START Exercise inputs

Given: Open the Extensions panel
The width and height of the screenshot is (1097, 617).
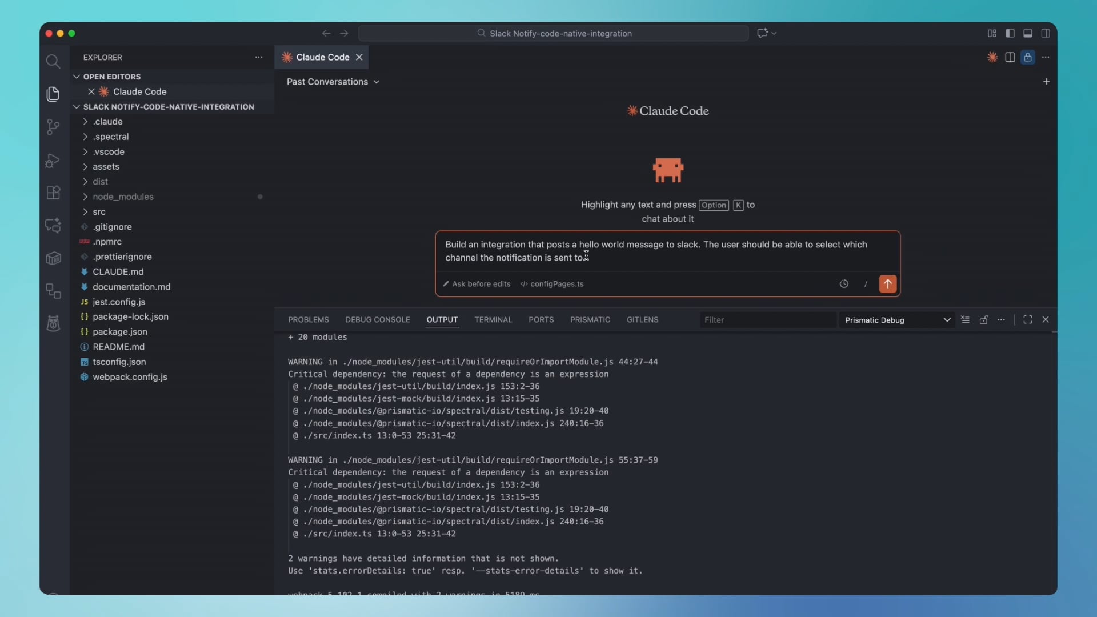Looking at the screenshot, I should [53, 193].
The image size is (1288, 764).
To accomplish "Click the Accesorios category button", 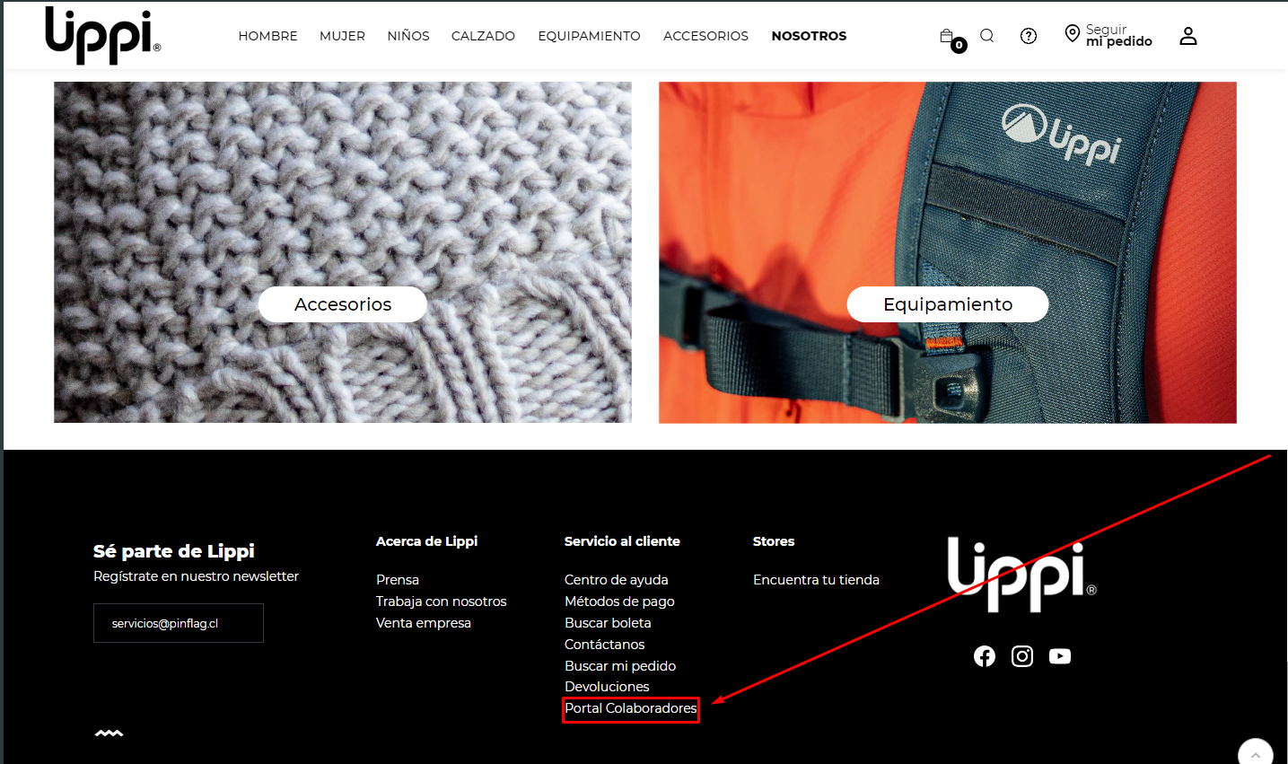I will click(x=343, y=304).
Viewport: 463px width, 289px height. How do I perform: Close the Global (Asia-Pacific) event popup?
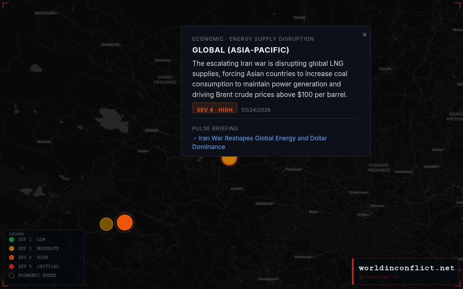pos(364,35)
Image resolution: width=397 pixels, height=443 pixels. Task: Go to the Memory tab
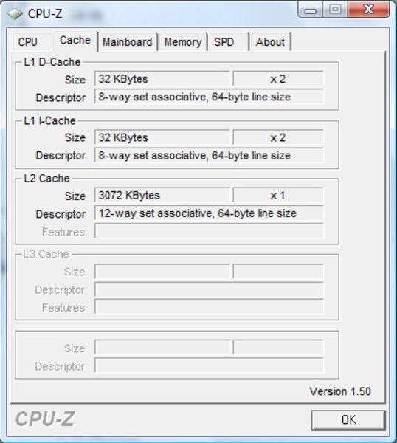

END Exercise inputs

## Instructions for the task:
Retype the stretch of lines from the one containing "Viewport: 463px width, 289px" through the last line, omitting the pictures from your answer.

## Complete response:
Viewport: 463px width, 289px height. How do I perform: Close the Global (Asia-Pacific) event popup?
pos(364,35)
Image resolution: width=397 pixels, height=443 pixels. Task: Go to the Memory tab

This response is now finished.